Triathlon is one of the world’s most inclusive sports, with people of all levels of fitness taking part, but how much fitness do you actually need to take part in one? In simple terms, you must be able to tick off the duration of exercise to complete a triathlon distance. But you don’t need to go fast and you can take it easy with breaks.
The most accessible triathlon distance is supersprint (400m swim, 10km bike, 2.5km run), although British Triathlon also run shorter Go Tri events, where the fastest athletes finish in around 30 mins. With moderate training, completion can easily be achieved, allowing for two assumptions: you can swim and you can ride a bike. A yes to both must be the first step.
The swim of a supersprint is 16 lengths of a 25m pool. Reassuringly, there are pool-based triathlons, which mean you can have a break at the end of each length. Remember: you don’t need to swim front crawl in a triathlon and breaststroke is fine.
The bike’s probably the most straightforward discipline to tick off. While 10km may sound a long way, many people can cover that distance in a short space of time on their old mountain bike. A flat course also makes it easier.

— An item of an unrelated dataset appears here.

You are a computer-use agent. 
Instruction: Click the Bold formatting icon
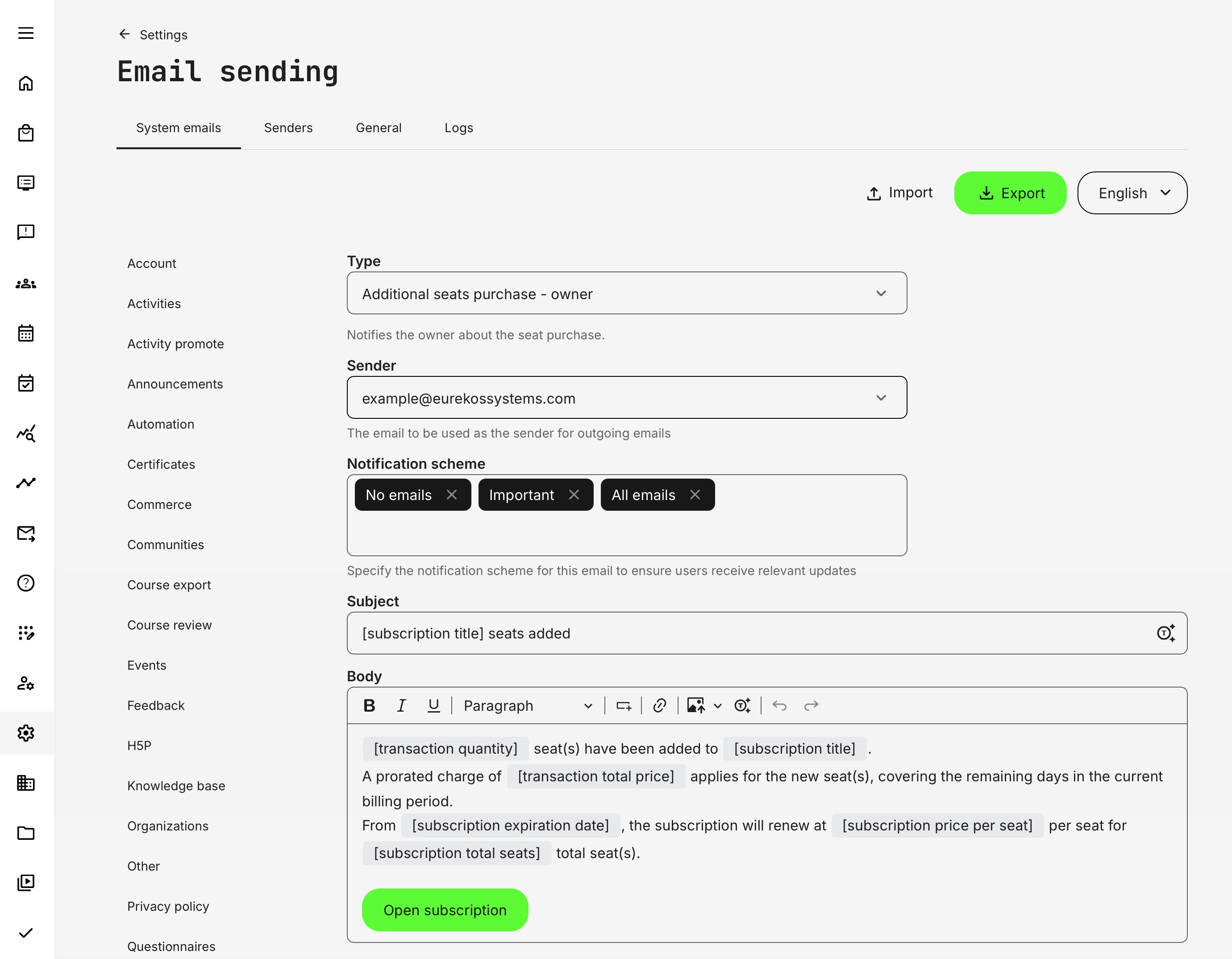pos(370,706)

The run’s often of greatest trepidation, being the final discipline. However, most of us have some jogging experience, ensuring the majority can run non-stop for 20-30 mins – aka the distance of a supersprint tri.

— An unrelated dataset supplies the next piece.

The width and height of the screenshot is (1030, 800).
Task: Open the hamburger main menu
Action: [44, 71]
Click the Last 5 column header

Using the 20-30min rule is a useful rule of thumb: can you swim, bike or run for 20-30mins? If you can in each of the disciplines, you’re arguably in good enough shape to give a triathlon a go. It’s simply a matter of completing a few weeks of training and acclimatising to the idea that you must run off the bike.
Training for your first supersprint should ideally include two sessions of each discipline per week and a rest day. Each of these sessions should last 20-30mins and you may go longer at the weekend. You could even try and bike in the morning and complete a run in the afternoon.
About two weeks before your race, try a 15-20min bike with a 5-10min run straight after. See how that feels. You’re taking steps to become a triathlete.
What about longer-distance triathlons?
As you climb further up the triathlon tree, your training will become more focussed. The crucial part of all of this is to build your confidence to know you can get around the course. For many, that will be completing the distance of each event. Here are a few guidelines to conquer your chosen race distance…
How fit do you have to be to do a sprint-distance triathlon?
You should be comfortable training up to 75% of standard-distance triathlon in each of the disciplines. As standard-distance is a 1.5km swim, 40km bike and 10km run, we’re talking a 1.125km swim, 30km bike and 7.5km run. If you can, you’ll certainly have the fitness to put it all together in an event.
How fit do you have to be to do standard and middle-distance triathlons?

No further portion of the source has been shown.